A. El análisis del conocimiento en Hume


a. Los elementos del conocimiento.
Tanto en el Tratado como en la "Investigación sobre el entendimiento
humano" Hume comienza la presentación de su filosofía con el análisis de los
contenidos mentales. A diferencia de Descartes, para quien todos los contenidos
mentales eran "ideas", Hume encuentra dos tipos distintos de contenidos: las
impresiones y las ideas. La diferencia que existe entre ambas es simplemente la
intensidad o vivacidad con que las percibimos, siendo las impresiones
contenidos mentales más intensos y las ideas contenidos mentales menos
intensos. Además, la relación que existe entre las impresiones y las ideas es la
misma que la del original a la copia: "o, para expresarme en un lenguaje
filosófico, todas nuestras ideas, o percepciones más endebles, son copias de
nuestras impresiones o percepciones más intensas". Es decir, las ideas derivan
de las impresiones; las impresiones son, pues, los elementos originarios del
conocimiento; de esta relación entre las impresiones y las ideas extraerá Hume
el criterio de verdad: una proposición será verdadera si las ideas que contiene
corresponden a alguna impresión; y falsa sino hay tal correspondencia.
Las impresiones, por su parte, puede ser de dos tipos: de sensación, y de
reflexión. Las impresiones de sensación, cuya causa es desconocida, las
atribuimos a la acción de los sentidos, y son las que percibimos cuando decimos
que vemos, oímos, sentimos, etc.; las impresiones de reflexión son aquellas que
van asociadas a la percepción de una idea, como cuando sentimos aversión ante
la idea de frío, y casos similares. Además, las impresiones pueden clasificarse
también como simples o complejas; una impresión simple sería la percepción de
un color, por ejemplo; una impresión compleja, la percepción de una ciudad.
Las ideas, a su vez, pueden clasificarse en simples y complejas. Las ideas
simples son la copia de una impresión simple, como la idea de un color, por
ejemplo. Las ideas complejas pueden ser la copia de impresiones complejas,
como la idea de la ciudad, o pueden ser elaboradas por la mente a partir de
otras ideas simples o complejas, mediante la operación de mezclarlas o
combinarlas según las leyes que regulan su propio funcionamiento.

b. Las leyes de la asociación de ideas.


La capacidad de la mente para combinar ideas parece ilimitada, nos dice
Hume. Pero por poco que nos hayamos detenido a reflexionar sobre la forma en
que se produce esta combinación de ideas podremos observar cómo "incluso en
nuestras más locas y errantes fantasías, incluso en nuestros mismos sueños", esa
asociación se produce siempre siguiendo determinadas leyes: la de semejanza,
la de contigüidad en el tiempo o en el espacio, y la de causa o efecto.

:::::

» Objetivos
• A. Según el texto sobre Hume, ¿en qué se diferencian las impresiones de las ideas?
• B. Reproduce al pie de la letra todo lo que va, en el texto sobre Hume, desde "Las ideas, a" hasta "asociación de ideas.".

» Material
:::::

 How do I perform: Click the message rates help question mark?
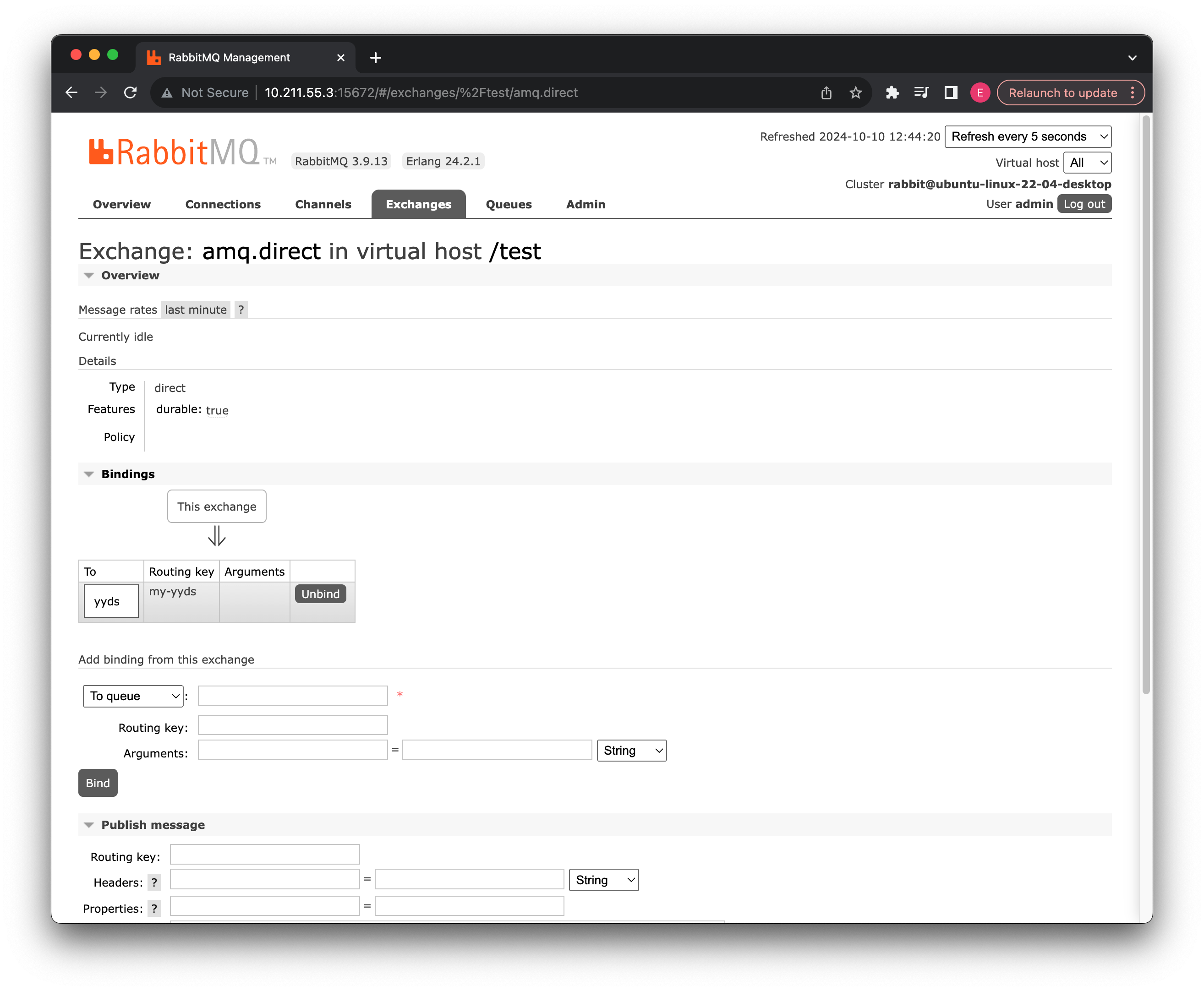pos(241,310)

:::::

» Soluciones
• A. En la intensidad o vivacidad con que las percibimos.

• B.
Las ideas, a su vez, pueden clasificarse en simples y complejas. Las ideas
simples son la copia de una impresión simple, como la idea de un color, por
ejemplo. Las ideas complejas pueden ser la copia de impresiones complejas,
como la idea de la ciudad, o pueden ser elaboradas por la mente a partir de
otras ideas simples o complejas, mediante la operación de mezclarlas o
combinarlas según las leyes que regulan su propio funcionamiento.

b. Las leyes de la asociación de ideas.